PROBLEM STATEMENT -
In the entries below, the lines from the one with "The height and width of the screenshot is (500, 678)." through the one with "Image resolution: width=930" are to be copied exactly; both ends count.

SUPPLIED MATERIAL -
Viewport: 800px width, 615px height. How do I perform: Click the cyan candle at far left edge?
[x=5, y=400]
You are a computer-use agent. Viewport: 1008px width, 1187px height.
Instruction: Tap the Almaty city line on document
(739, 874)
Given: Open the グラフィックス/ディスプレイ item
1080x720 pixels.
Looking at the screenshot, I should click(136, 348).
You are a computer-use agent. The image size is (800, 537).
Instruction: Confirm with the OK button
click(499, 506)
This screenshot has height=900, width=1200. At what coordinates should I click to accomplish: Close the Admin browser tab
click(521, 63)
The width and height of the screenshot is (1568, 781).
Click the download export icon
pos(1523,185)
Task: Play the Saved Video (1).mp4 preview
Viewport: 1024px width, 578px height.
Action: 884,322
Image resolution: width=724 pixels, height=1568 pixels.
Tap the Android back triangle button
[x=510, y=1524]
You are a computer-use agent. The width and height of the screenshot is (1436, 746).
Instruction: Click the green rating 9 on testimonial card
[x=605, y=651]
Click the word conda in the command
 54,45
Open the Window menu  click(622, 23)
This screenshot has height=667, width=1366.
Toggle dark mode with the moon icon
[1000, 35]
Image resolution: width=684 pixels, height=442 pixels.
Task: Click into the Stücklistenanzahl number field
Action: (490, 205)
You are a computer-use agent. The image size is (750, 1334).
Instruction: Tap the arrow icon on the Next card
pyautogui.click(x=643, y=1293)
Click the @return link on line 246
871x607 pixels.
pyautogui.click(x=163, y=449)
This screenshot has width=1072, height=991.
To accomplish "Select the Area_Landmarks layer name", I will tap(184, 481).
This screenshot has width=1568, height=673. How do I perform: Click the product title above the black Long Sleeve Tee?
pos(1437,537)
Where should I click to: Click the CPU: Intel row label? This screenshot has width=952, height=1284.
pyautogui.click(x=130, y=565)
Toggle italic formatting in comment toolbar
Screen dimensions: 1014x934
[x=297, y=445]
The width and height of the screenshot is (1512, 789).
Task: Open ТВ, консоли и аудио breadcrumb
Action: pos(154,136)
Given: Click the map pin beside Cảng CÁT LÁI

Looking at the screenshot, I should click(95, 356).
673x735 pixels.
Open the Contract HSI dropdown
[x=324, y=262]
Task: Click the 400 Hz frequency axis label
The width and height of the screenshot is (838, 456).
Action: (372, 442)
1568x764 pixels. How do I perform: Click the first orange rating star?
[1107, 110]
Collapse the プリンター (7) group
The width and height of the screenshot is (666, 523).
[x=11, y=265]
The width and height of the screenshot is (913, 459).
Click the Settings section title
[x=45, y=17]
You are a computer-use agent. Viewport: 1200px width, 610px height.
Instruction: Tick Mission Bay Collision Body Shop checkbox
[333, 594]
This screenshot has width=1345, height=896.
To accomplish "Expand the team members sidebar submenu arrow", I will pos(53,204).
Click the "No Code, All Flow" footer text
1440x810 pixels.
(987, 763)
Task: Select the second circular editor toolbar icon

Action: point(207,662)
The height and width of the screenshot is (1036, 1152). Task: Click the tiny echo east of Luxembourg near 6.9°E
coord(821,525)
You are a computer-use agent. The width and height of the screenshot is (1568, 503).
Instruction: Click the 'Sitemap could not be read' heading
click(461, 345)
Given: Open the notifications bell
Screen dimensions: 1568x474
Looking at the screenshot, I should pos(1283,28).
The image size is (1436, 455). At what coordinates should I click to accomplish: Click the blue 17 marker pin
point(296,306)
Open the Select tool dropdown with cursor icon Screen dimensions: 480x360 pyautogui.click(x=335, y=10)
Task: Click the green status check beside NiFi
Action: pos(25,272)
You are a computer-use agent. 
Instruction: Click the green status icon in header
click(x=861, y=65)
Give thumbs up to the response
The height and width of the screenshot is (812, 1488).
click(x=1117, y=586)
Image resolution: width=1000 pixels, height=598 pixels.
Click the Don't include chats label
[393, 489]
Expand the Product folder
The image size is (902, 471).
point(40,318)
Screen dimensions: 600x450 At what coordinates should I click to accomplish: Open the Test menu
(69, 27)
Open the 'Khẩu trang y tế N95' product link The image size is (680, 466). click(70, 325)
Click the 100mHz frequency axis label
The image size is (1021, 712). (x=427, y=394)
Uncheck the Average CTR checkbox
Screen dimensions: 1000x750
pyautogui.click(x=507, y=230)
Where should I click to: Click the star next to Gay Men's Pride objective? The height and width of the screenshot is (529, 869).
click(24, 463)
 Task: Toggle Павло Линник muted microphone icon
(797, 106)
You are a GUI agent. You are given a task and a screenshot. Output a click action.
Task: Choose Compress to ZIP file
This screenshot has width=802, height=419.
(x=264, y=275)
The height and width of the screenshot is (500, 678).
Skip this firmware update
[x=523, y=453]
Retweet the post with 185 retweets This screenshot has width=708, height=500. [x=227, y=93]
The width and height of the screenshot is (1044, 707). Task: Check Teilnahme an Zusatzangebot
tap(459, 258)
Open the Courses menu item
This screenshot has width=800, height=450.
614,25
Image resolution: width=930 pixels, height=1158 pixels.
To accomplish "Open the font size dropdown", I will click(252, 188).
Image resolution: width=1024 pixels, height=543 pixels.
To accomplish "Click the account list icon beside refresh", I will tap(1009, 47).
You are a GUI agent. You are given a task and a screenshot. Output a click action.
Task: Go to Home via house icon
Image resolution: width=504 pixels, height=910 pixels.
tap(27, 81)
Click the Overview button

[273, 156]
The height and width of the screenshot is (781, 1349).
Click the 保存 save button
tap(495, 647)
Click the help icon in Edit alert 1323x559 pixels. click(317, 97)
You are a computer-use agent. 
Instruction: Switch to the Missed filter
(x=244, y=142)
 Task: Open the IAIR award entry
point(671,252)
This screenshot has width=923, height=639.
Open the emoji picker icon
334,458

YOUR SOLUTION -
The height and width of the screenshot is (500, 678).
Skip this firmware update
[x=523, y=453]
Retweet the post with 185 retweets This screenshot has width=708, height=500. [x=227, y=93]
The width and height of the screenshot is (1044, 707). Task: Check Teilnahme an Zusatzangebot
tap(459, 258)
Open the Courses menu item
This screenshot has width=800, height=450.
614,25
Image resolution: width=930 pixels, height=1158 pixels.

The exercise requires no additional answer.